The resignation of Vishal Sikka as chief executive officer of India’s bellwether technology company masks the rot in India’s once feted export sector.
While Sikka cited heightened acrimony with a cohort of founders at Infosys Ltd., the malaise is much deeper, and threatens to become a faultline for Asia’s No. 3 economy. Software services exports are experiencing their longest slump in seven years, which could blow the current account deficit to the widest since 2013 and pressure the rupee. Policy makers are also bracing for a hit where it hurts the most: jobs.
“Indian service companies gained scale over the last decade as the disrupters, creating the modern offshoring industry, but they are now the incumbents, challenged by a slew of specialised and niche start-ups bred in this new environment,” Arvind Subramanian, Prime Minister Narendra Modi’s top economic adviser, said in his economic survey published this month. Growing anti-globalisation tendencies “in the US during and after elections and the Brexit referendum” also threaten Indian jobs, he said.

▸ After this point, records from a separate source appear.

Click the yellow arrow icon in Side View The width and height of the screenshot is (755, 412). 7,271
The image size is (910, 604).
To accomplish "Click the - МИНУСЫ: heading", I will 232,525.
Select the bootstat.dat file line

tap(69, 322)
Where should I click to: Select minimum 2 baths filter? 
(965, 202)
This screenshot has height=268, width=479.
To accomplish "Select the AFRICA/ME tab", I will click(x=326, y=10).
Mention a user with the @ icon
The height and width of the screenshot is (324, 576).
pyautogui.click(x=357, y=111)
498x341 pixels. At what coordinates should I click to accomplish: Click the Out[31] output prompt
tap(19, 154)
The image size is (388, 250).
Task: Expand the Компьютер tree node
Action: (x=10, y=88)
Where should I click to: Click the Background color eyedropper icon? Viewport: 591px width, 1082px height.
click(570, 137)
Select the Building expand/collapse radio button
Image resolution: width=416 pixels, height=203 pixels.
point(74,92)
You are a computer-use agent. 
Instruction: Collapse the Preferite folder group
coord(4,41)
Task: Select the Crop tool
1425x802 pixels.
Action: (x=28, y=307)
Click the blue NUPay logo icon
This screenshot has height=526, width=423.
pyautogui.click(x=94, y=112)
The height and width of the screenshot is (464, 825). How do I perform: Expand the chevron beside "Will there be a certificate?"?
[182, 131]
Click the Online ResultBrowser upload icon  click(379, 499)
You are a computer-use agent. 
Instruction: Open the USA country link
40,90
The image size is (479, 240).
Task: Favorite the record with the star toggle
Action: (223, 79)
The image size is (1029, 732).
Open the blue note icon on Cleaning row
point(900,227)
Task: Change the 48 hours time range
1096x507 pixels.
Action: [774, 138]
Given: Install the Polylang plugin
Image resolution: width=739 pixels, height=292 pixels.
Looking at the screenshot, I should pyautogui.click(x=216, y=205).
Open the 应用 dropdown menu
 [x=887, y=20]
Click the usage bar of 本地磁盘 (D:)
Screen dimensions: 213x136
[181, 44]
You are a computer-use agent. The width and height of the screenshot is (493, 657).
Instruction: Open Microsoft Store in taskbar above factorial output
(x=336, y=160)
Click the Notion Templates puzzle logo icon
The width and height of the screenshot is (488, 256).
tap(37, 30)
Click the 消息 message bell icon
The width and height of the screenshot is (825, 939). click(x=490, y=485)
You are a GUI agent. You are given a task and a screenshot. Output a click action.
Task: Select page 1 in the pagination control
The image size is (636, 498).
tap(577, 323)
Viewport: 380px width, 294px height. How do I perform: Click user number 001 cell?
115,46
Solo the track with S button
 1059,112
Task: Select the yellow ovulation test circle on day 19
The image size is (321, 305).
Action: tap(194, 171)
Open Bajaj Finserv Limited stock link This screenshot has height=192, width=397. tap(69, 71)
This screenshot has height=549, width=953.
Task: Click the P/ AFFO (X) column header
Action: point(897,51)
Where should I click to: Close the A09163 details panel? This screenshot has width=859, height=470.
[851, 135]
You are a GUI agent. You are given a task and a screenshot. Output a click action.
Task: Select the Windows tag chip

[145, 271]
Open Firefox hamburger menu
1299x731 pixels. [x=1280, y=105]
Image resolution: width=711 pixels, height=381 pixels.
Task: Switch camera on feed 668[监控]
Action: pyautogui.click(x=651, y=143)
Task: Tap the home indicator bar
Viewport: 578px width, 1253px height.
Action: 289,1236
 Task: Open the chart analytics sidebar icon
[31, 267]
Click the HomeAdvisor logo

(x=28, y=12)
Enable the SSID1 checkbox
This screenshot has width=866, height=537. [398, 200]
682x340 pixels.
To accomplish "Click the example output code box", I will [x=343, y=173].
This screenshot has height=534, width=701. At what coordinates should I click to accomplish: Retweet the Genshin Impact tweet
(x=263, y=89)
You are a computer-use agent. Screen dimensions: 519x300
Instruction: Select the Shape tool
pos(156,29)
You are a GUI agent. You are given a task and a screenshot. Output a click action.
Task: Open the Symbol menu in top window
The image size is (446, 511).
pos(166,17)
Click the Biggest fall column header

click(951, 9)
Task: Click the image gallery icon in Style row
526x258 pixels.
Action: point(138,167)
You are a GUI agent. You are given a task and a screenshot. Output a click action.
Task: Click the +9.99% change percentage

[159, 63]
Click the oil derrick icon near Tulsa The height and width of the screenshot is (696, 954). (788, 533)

Employment was Modi’s key pledge when he swept to power in 2014 and will probably emerge as a top issue in 2019 elections. India’s tech industry is the country’s largest private sector employer, and Indian engineers had become ubiquitous to the point of parody in TV shows and books over the past decade. They are also crucial dollar-earners, with services exports helping offset a goods-trade deficit. But part of their appeal was that they came cheap, making them the target of public anger as wages plunged in developed economies.
India’s economic survey cited President Trump’s ‘Buy American, Hire American’ executive order and the UK’s increase in visa costs as factors limiting the free movement of Indian engineers. Moreover, automation threatens 69 percent of jobs in India, according to a 2016 World Bank report. Executive search firm Head Hunters India estimates that 175,000 to 200,000 technology jobs will be lost in the country each year through 2020.
“Hiring momentum remains slow,” NASSCOM, which represents India’s $154 billion information technology and business-process management industry, said. The recovery won’t be strong enough to meet India’s needs. Teresa John, a Mumbai-based economist at brokerage Nirmal Bang, predicts the current account deficit will balloon to 1.9 percent of GDP through March 2018.
Infosys is India’s second-largest software exporter. Started in 1981 by seven engineers, it’s now a company with a net profit of $2 billion and revenue of over $10 billion this year and almost 200,000 employees, mainly based in Bengaluru, India’s Silicon Valley. The company has been trying to haul itself out of a growth slowdown through job cuts and investment into news areas like data analytics.